In the upper picture we can see the 1854 facade of the Portland Thistle Hotel - This of course will be obscured by the new office building 'Number One Portland Street' when it arises on the former gardens.

As we move along the concrete wall, we can see how it obscures the view across Piccadilly Gardens - in the lower picture we can just see the white building on the corner of Oldham St, formerly Woolworths.

EWM says: A 10 foot high concrete wall through Piccadilly Gardens is the last thing it needs, even if, as it appears, the wall will eventually be covered by creeping plants. Now what structure I've seen on my European travels does this wall remind me of?!

THE CONCRETE WALL of the new Japanese pavilion, designed by Japanese architect Tadao Ando, bears a remarkable resemblance to the Berlin Wall - Both structures are around 10 feet high, made of white concrete and are intended to act as a barrier between one part of a city and another.

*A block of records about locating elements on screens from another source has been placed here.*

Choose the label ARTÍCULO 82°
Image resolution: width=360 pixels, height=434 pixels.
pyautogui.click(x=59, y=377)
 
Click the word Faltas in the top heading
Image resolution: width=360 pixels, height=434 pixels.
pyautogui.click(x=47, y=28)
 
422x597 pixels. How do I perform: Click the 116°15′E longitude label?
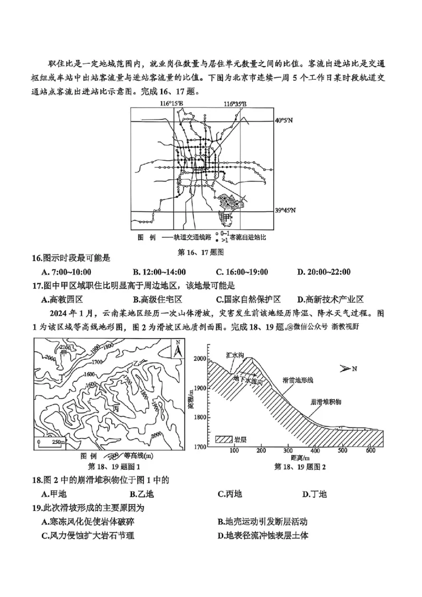pos(171,104)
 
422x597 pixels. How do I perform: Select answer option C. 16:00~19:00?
pos(242,272)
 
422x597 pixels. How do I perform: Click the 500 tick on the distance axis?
pos(343,451)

The function of the Berlin Wall, seen here at one of its most notorious sections (Bernauer Strasse), was to hermetically seal East Berlin and the GDR from West Berlin. A graffiti artist has painted a 'trompe-l'oeuil' hole in the wall. The Berlin Wall was put up by the East German government in 1961 and stood until their fall from power in 1989.

The function of the Piccadilly 'wall', as part of the Japanese Pavilion, is to screen the newly landscaped and considerably downsized gardens from the noise and bustle of the tram and bus stops. The Piccadilly 'wall' was put up by Manchester City Council in 2001. How long will this one remain?

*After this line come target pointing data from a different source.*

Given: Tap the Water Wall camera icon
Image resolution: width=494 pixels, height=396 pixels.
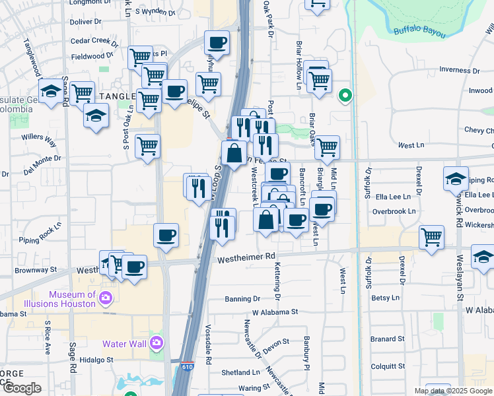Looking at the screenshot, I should (x=156, y=342).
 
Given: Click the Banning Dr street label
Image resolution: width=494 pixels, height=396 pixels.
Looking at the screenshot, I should (x=244, y=299).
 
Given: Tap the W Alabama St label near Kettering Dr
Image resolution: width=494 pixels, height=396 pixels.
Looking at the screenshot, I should (x=275, y=311).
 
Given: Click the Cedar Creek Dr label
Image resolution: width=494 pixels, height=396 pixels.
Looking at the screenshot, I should (x=94, y=41).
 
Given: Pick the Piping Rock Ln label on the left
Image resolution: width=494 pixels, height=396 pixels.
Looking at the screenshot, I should (x=40, y=240).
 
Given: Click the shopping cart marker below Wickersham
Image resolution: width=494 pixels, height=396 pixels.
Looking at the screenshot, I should (x=431, y=236).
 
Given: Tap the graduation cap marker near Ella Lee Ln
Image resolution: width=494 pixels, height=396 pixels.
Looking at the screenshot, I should (x=456, y=178).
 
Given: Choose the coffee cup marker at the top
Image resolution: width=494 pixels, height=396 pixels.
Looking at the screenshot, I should (x=217, y=43).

EWM says: It's shocking to see a wall of bare concrete being erected through Piccadilly Gardens. Screening the gardens from the trams and buses is unnecessary and will diminish the size and impact of Piccadilly and the adjoining gardens, formerly one of the largest city centre squares in the UK.

BERNARD HOUSE, one of the three main structures of Piccadilly Plaza, built 1958 - 1965, has by summer 2001 disappeared. It had been in bad condition for many years, and was finally dismantled as part of redevelopment plans for Piccadilly Plaza.

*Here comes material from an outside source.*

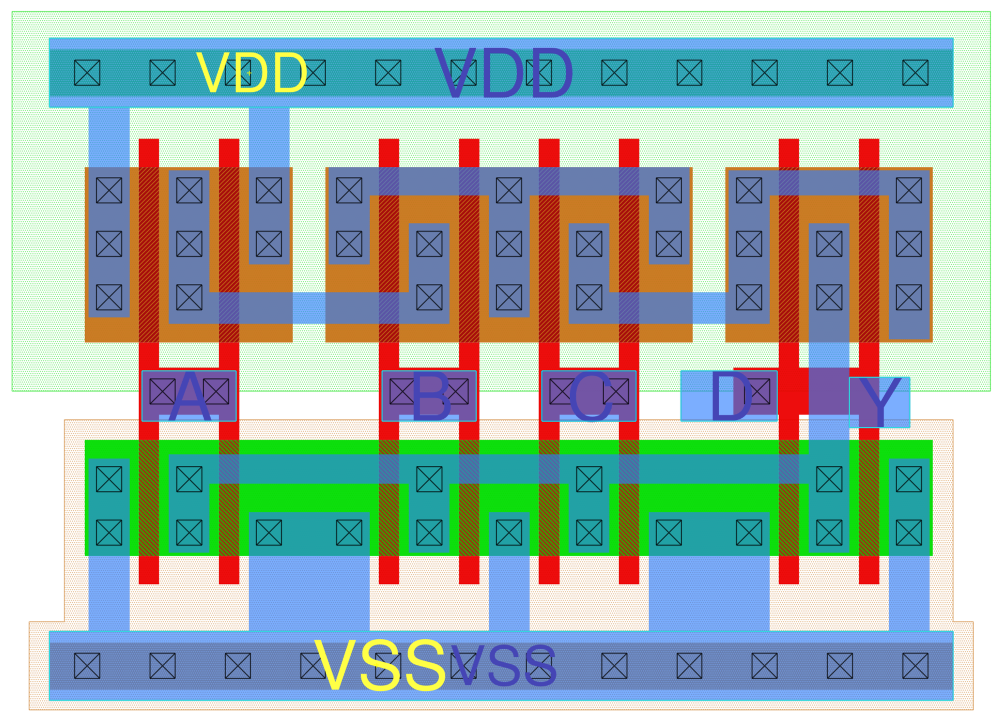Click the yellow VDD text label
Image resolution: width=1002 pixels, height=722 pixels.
click(251, 73)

In fact, the whole of the interior of this part of the Piccadilly Plaza podium has been gutted, in preparation for major refurbishment.

On the left of the picture we can see Sunley Tower, which is to be reclad, and on the right, the Metrolink tramlines and Mosley Street.

MANCHESTER IS CHANGING, much of it out of all recognition. These pictures document the stated policy of Manchester City Council emphasising bold new redevelopment rather than traditional style restoration and conservation. If the city centre was under the control of one of the neighbouring councils in the Manchester area, such as Salford or Trafford, - either jointly as with Manchester Aiport, or under sole control, things would probably look very different. We will only be able to judge the success of the current local council's redevelopment policy in a few years, once Manchester has settled down after the Commonwealth Games and the current building boom has subsided.